The Reality of Communication

I was working with a veterinary practice owner recently who told me, “My team is very honest with me.  I’ve told them that it’s okay to bring me bad news and so they do.” I’ve heard this statement, in some form, from many owners and managers over the years.  But in most cases, it only takes a few conversations with the team to learn that this isn’t the reality; the leader often is getting a more optimistic version of reality.  And while this version might not be completely false, it’s a long way from the clear picture they need to chart the correct course for their team and for their veterinary practice.  When leaders aren’t getting all the information, whether positive or negative, that’s when ineffective decisions are made. 

One of the first things I do with many practices is execute a cultural survey.  The feedback from this survey helps them get a clear picture of the current state of their practice.  One of the areas we look at together is open, honest communication. Often times, the practice manager’s perspective is that open, honest communication is happening in their practice.  However, their employees view this as a real area of concern. 

Do you want to create a culture where consistent, candid communication happens?  Where the decisions you make are based on reality, not a sugarcoated version of it?  Then you have to make sure the behaviors you exhibit encourage and support that kind of environment.  Here are some things you can do to increase the level of candor in your veterinary practice:

1. Don’t shoot the messenger.

Reward, support, and encourage those who bring you challenging, but accurate information.  Your response to feedback, both verbal and nonverbal, matters.  

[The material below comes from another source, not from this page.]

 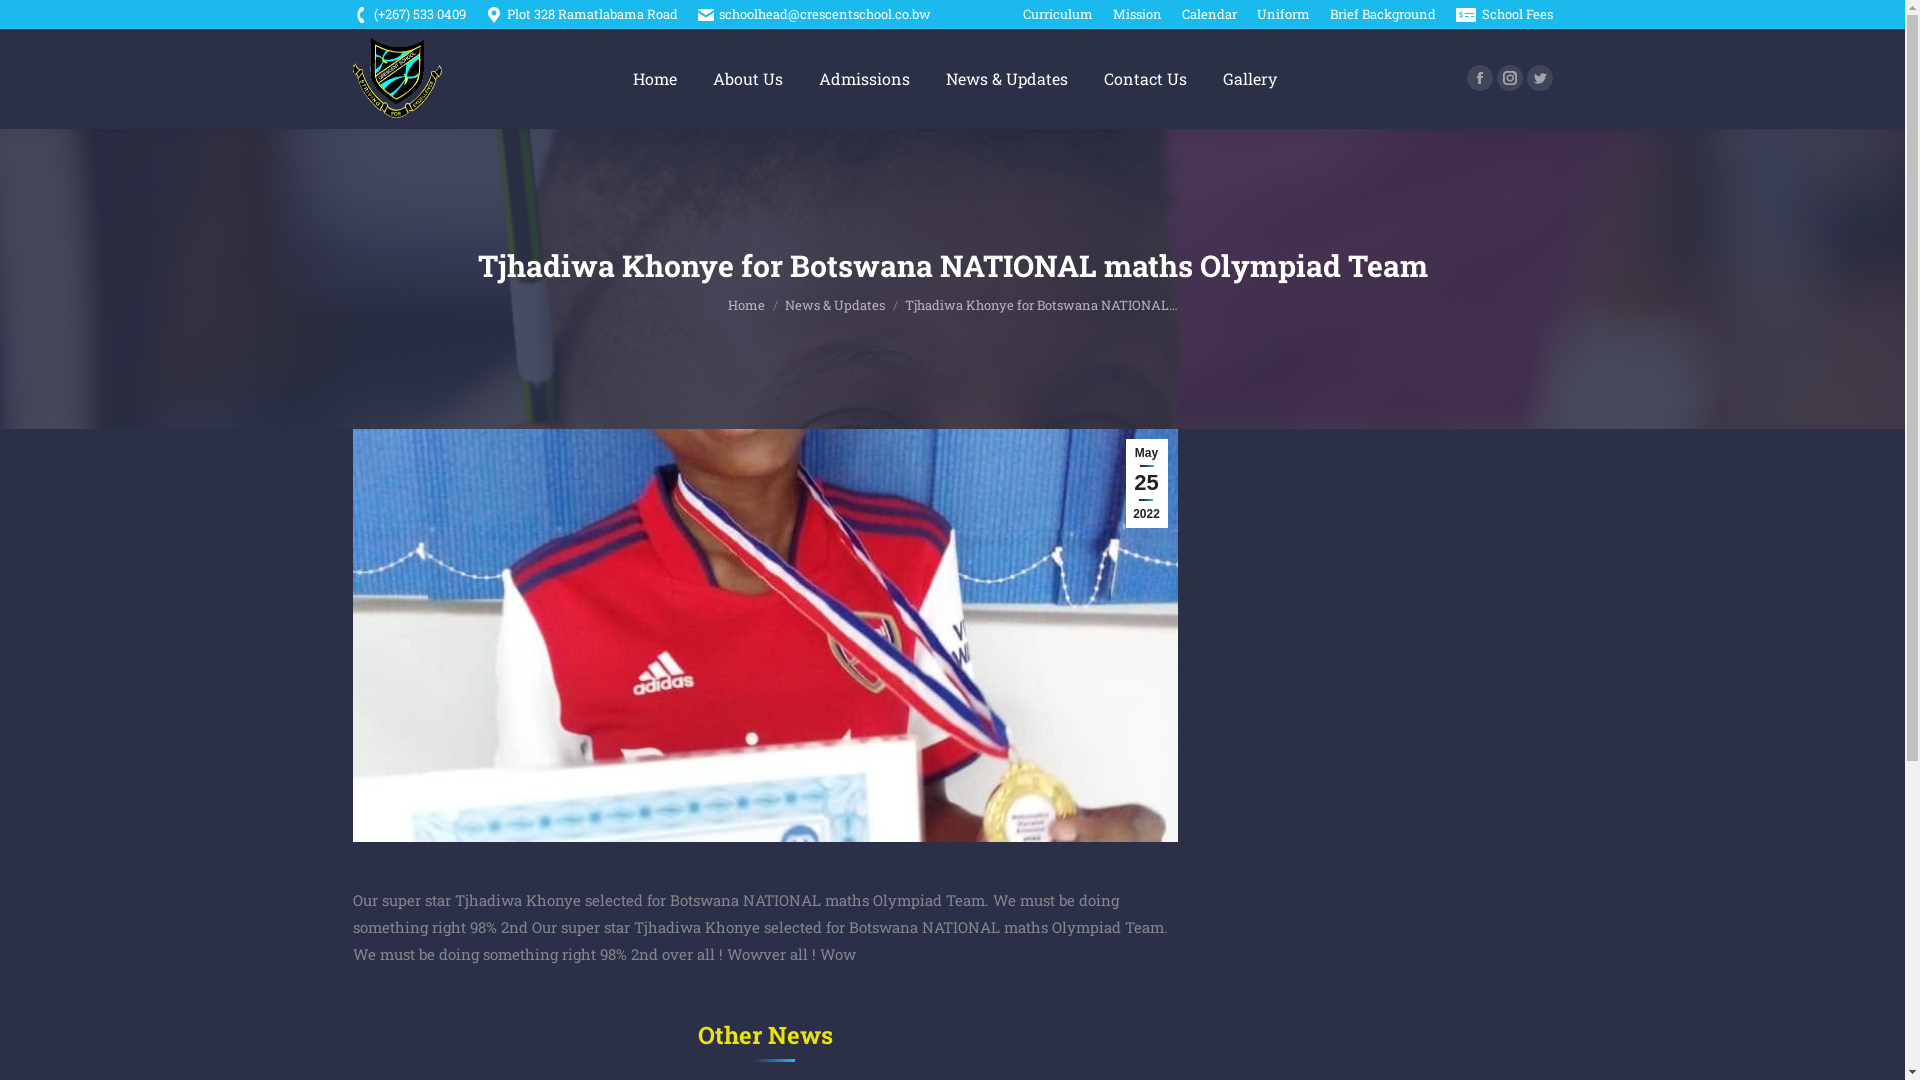 I want to click on Facebook, so click(x=1479, y=78).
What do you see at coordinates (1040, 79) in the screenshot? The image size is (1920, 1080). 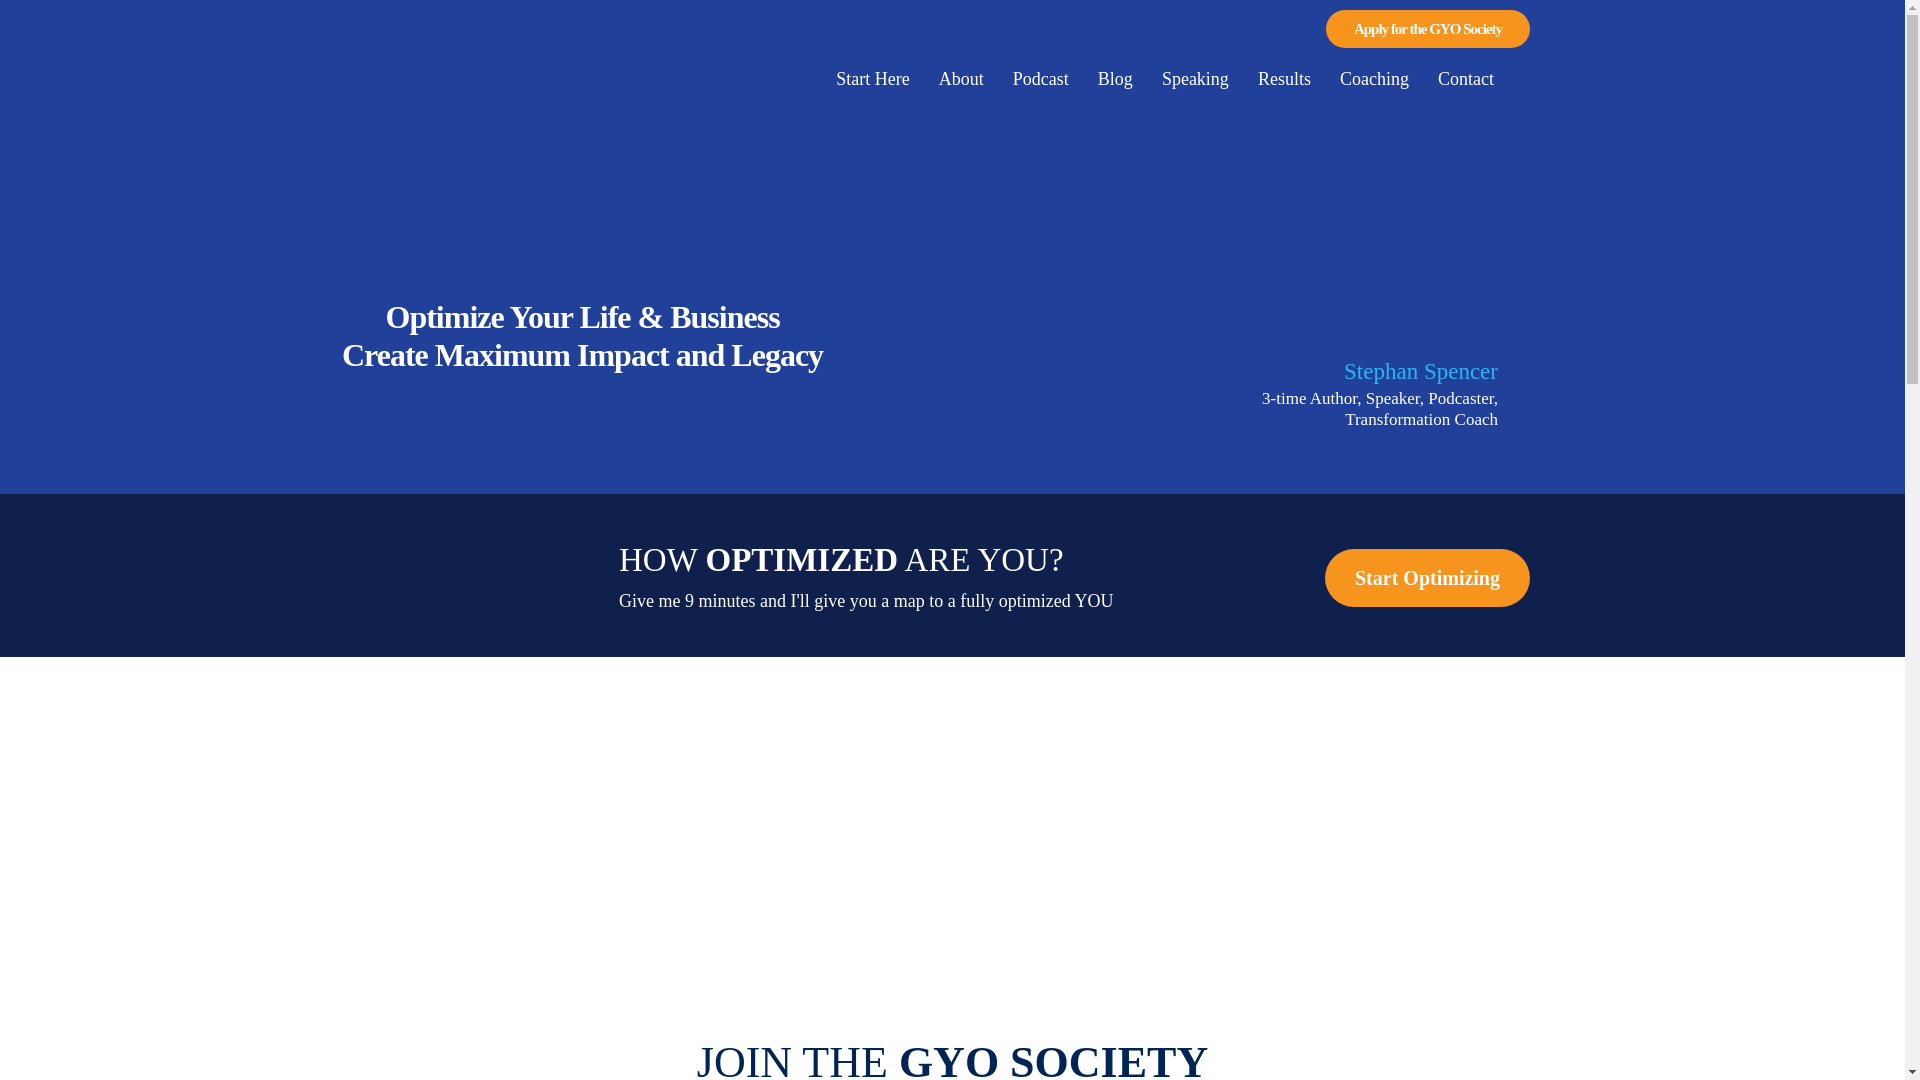 I see `Podcast` at bounding box center [1040, 79].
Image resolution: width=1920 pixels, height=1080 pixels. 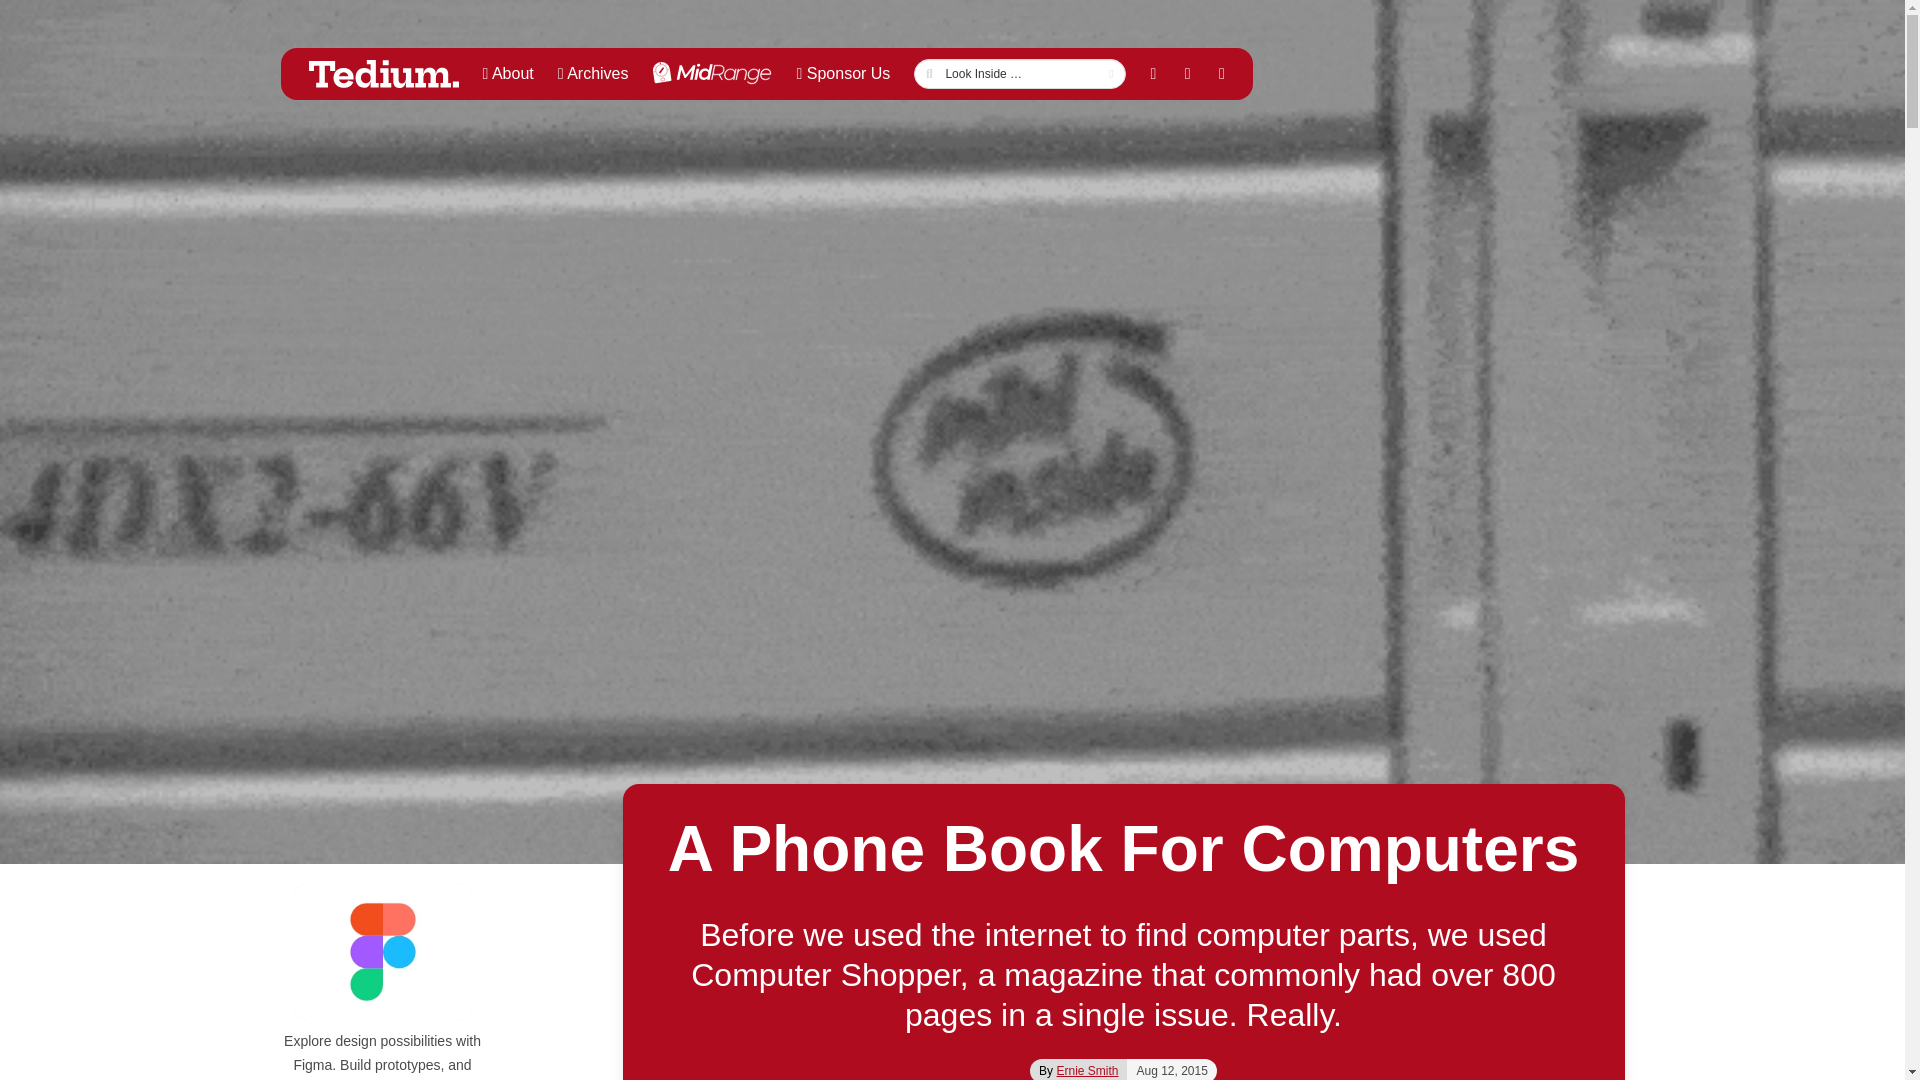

When you are presented with difficult information, start by thanking your employee for sharing.  Acknowledge that it wasn’t easy to hear, but you sincerely appreciate them having the courage to share it.  Explain that you need clarity to make good decisions and that their candor helps create that. When you offer positive recognition to employees for being honest, they will be less fearful about doing it again in the future.

2. Interview your people.

When you control someone’s pay, their promotions, and in a lot of ways, their future, their very strong inclination is to keep you happy.  Sometimes, you have to push to get the real story. If you suspect there’s more to the issue, you have to treat the conversation much like you would a job interview; applicants often hide their flaws in an interview, but if you ask enough of the right questions, you can find them.  The same is true in this situation. Be aware that you are usually getting a slightly prettier version of reality. Dig for the truth by asking questions like, “If you could change or fix one thing about our practice, what would it be?” Or, “What’s getting in our way and keeping us from becoming more successful as a team.”  When people believe you really want the truth, you will begin to get it.

3. Don’t storm down from the castle and beat the villagers.

Is your reaction to bad news to go find the responsible parties and make them pay?  If this is the case, your team is probably reluctant to share tough news. When people make mistakes, the best leaders look at those as learning opportunities.  That’s when you pull your team together and work on solutions without casting blame. This will earn the trust that causes employees to be more comfortable with sharing difficult news.  If someone is at fault, sit them down and tell them a story of when you’ve made a big mistake. Share what you learned and ask how this experience will cause them to do things differently in the future.  Your job is not to punish the people who make mistakes. It’s to create more capability on your team because of what people learn from making them.

Your team knows things you don’t.  They are often closer to the action and to the problems.  You need their candid perspective to anticipate challenges, make course corrections, and decide where to place your biggest bets.  Leading a practice or a team isn’t easy. And doing it with only part of the story is a recipe for disaster. Be the leader who earns trust and creates a culture where honesty and candor are sincerely valued, not just talked about.  Do that and you will create a veterinary practice where people speak their minds, innovate more easily, and give you the information you need to chart a course for growth.